TASK REQUIREMENTS:
In the records below, find the line containing "Instruction: Open the search magnifier icon"; give it again exactly, along with every line that follows, and nothing else.

DATASET EXCERPTS:
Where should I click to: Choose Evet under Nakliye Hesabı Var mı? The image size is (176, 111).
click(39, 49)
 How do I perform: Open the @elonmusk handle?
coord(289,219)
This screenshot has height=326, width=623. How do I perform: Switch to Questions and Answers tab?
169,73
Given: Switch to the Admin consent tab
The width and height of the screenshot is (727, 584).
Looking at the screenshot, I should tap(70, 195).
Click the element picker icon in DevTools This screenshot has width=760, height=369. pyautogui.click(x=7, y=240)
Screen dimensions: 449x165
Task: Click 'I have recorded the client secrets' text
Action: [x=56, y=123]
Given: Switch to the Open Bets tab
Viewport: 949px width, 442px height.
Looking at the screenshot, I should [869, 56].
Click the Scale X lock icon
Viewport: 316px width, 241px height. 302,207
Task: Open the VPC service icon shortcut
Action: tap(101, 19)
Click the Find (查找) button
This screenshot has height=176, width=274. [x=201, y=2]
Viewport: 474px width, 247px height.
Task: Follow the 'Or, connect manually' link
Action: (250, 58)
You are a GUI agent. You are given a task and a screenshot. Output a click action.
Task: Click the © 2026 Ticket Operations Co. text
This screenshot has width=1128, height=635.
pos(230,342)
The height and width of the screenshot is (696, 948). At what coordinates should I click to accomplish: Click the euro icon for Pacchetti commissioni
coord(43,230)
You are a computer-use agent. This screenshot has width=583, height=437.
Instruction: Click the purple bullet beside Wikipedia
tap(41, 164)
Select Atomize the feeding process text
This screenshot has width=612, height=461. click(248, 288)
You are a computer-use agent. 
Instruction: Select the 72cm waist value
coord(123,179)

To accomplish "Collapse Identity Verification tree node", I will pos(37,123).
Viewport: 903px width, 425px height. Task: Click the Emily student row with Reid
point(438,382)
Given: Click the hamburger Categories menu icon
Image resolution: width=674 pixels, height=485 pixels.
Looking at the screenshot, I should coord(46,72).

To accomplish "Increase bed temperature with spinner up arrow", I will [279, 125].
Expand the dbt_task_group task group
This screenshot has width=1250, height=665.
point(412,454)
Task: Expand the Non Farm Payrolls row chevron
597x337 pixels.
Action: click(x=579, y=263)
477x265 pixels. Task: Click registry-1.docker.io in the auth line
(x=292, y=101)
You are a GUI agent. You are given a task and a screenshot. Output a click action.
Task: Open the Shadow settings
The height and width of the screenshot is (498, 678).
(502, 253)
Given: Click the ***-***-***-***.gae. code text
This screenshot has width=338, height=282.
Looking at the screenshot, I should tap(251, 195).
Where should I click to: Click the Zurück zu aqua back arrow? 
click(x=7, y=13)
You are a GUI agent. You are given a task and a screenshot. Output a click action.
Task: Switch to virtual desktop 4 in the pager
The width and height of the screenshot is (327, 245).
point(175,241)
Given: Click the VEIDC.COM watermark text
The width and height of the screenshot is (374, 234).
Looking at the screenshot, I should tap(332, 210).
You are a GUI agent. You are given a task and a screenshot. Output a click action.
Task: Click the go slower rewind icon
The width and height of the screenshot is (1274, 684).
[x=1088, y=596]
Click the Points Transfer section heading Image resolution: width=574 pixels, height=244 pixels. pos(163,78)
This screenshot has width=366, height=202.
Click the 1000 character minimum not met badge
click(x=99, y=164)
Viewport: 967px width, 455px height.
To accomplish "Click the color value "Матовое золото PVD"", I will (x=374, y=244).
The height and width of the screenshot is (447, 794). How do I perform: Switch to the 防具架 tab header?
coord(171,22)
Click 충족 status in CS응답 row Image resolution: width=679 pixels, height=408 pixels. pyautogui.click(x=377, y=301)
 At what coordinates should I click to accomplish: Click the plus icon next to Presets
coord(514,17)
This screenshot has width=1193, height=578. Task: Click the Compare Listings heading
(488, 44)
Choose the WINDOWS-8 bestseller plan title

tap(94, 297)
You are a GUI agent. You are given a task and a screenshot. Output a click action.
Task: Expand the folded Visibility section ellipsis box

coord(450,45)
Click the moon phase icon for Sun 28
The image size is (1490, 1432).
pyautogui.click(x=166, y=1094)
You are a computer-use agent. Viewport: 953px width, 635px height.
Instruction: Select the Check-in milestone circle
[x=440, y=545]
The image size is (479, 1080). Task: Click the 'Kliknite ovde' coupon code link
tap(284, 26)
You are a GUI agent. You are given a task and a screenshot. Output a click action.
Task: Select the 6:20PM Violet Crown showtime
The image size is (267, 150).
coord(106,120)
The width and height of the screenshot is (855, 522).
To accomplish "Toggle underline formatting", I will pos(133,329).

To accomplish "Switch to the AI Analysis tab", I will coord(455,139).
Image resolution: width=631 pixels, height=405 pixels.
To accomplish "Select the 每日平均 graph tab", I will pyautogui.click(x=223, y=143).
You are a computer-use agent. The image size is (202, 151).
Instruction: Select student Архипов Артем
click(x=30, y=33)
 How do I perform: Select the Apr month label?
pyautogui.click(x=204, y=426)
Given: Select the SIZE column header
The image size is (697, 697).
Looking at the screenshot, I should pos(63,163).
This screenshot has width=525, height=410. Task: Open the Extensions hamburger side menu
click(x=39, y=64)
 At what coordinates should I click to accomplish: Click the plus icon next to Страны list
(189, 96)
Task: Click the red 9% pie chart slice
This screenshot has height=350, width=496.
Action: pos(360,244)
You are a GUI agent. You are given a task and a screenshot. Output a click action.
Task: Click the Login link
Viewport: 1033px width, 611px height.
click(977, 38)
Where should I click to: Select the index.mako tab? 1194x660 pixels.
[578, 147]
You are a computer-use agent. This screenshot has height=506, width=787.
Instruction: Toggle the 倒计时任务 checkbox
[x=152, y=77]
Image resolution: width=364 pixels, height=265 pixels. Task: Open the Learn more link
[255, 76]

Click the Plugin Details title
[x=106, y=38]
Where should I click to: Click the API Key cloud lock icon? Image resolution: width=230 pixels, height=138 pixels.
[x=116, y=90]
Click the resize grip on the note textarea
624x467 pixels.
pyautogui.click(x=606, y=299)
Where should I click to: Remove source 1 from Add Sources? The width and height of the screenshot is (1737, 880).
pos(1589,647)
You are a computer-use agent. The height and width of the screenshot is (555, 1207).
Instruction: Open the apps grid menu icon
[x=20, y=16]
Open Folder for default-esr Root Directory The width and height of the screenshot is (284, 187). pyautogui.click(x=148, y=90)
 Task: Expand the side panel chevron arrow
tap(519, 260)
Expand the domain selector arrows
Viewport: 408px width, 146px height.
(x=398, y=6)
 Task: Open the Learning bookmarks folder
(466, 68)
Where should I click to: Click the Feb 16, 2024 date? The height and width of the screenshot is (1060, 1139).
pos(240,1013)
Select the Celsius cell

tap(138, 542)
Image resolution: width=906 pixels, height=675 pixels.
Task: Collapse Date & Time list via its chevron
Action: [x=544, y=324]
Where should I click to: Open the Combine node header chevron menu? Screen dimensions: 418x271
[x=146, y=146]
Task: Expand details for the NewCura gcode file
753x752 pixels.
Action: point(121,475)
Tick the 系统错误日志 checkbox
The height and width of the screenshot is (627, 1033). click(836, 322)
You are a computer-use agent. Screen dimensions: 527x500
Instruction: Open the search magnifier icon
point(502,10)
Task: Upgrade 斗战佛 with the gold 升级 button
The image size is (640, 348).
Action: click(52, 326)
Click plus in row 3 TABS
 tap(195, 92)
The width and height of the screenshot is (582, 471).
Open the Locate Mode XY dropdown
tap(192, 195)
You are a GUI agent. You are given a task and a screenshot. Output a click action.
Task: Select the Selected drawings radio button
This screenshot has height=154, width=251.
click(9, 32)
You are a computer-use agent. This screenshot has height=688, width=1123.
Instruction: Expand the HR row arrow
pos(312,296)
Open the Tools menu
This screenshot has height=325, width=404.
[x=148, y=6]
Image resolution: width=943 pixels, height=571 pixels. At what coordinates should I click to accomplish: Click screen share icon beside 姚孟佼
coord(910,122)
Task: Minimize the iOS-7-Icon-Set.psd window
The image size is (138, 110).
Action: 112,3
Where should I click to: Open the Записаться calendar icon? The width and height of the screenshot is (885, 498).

COMPLETED EXERCISE:
Instruction: Open the search magnifier icon
point(502,10)
Task: Upgrade 斗战佛 with the gold 升级 button
The image size is (640, 348).
Action: click(52, 326)
Click plus in row 3 TABS
 tap(195, 92)
The width and height of the screenshot is (582, 471).
Open the Locate Mode XY dropdown
tap(192, 195)
You are a GUI agent. You are given a task and a screenshot. Output a click action.
Task: Select the Selected drawings radio button
This screenshot has height=154, width=251.
click(9, 32)
You are a computer-use agent. This screenshot has height=688, width=1123.
Instruction: Expand the HR row arrow
pos(312,296)
Open the Tools menu
This screenshot has height=325, width=404.
[x=148, y=6]
Image resolution: width=943 pixels, height=571 pixels. At what coordinates should I click to accomplish: Click screen share icon beside 姚孟佼
coord(910,122)
Task: Minimize the iOS-7-Icon-Set.psd window
The image size is (138, 110).
Action: 112,3
Where should I click to: Open the Записаться calendar icon? The width and height of the screenshot is (885, 498).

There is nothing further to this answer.